Que signifie le classement « au tour précédent » lors d’une course arrêtée ?

Quand une course est interrompue, le classement peut être figé selon la position des voitures à la dernière boucle entièrement validée avant le drapeau rouge. À Adélaïde, cela a transformé une situation en piste (4e et 5e) en un résultat officiel (7e et 8e).

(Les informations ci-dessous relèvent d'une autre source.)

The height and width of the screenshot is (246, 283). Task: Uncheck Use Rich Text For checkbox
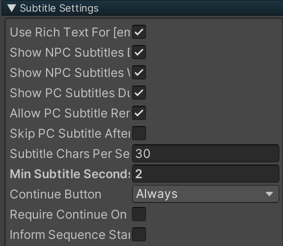coord(139,32)
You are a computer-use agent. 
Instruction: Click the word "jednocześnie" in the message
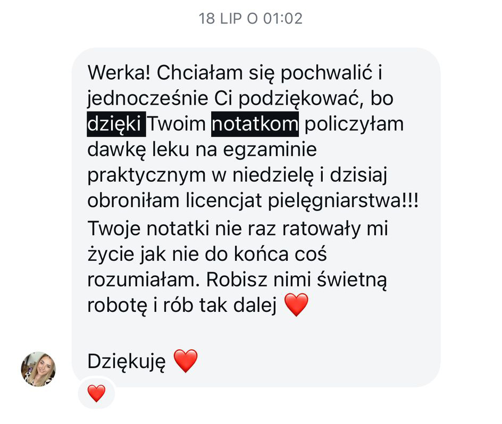tap(148, 98)
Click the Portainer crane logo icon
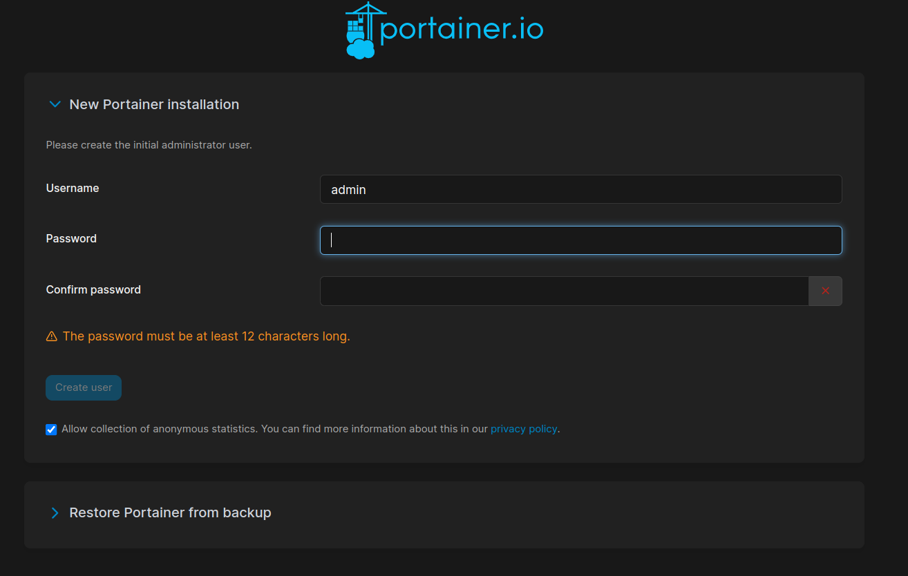The width and height of the screenshot is (908, 576). tap(361, 30)
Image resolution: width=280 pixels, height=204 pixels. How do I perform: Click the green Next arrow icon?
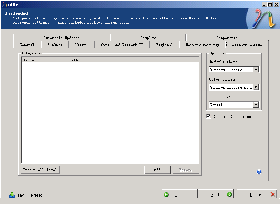pos(229,194)
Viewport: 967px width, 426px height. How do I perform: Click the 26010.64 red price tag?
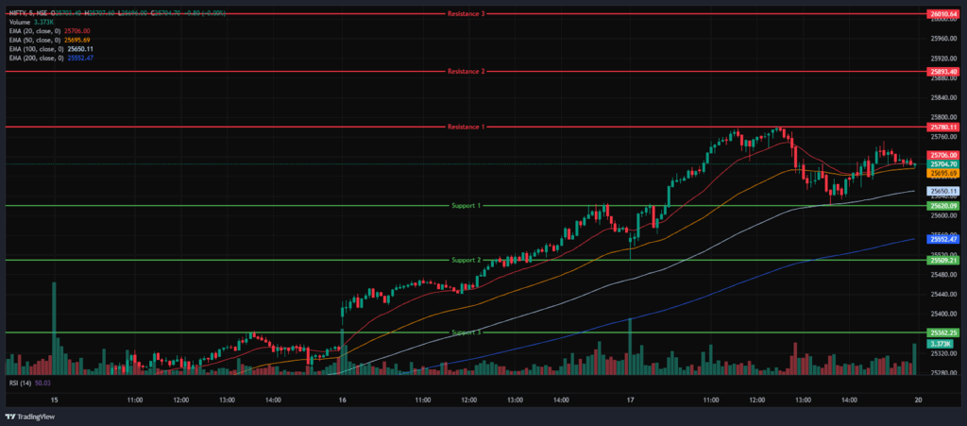click(943, 14)
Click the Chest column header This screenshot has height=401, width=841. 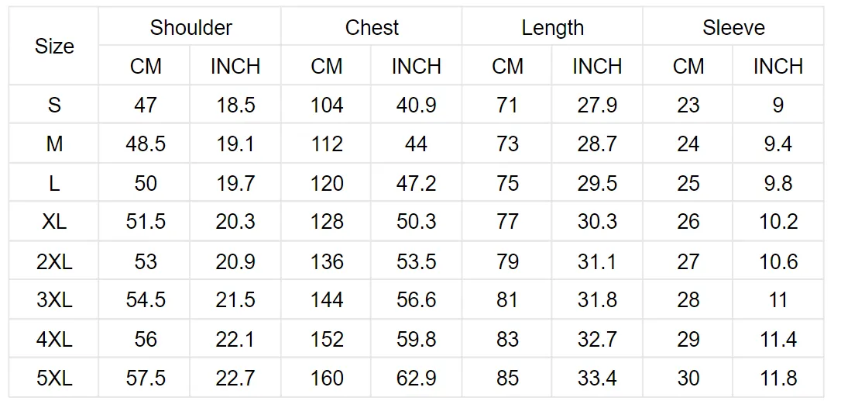coord(372,27)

Pourquoi les vibreurs d’Adélaïde ont-ils posé autant de problèmes ?

À l’époque, certains vibreurs étaient très hauts et agressifs. Un pilote qui les attaque systématiquement peut endommager la voiture, notamment l’avant (nez) et les fixations de suspension, ce qui augmente les réparations et peut obliger à utiliser un châssis de réserve.

Qu’est-ce qu’un châssis de réserve en Formule 1 ?

C’est une structure principale de la monoplace gardée en secours. En cas de dommages importants, l’équipe peut devoir basculer sur ce châssis pour pouvoir rouler, voire reconstruire la voiture dans des délais très serrés.

Qu’est-ce qui a changé chez Zanardi entre 1991 et 2001 selon ce témoignage ?

En 1991, il est décrit comme un pilote en attaque permanente, parfois au détriment du matériel. En 2001, en Champ Car, il apparaît plus mûr et davantage concentré sur l’optimisation des réglages et la recherche d’une voiture « parfaite ».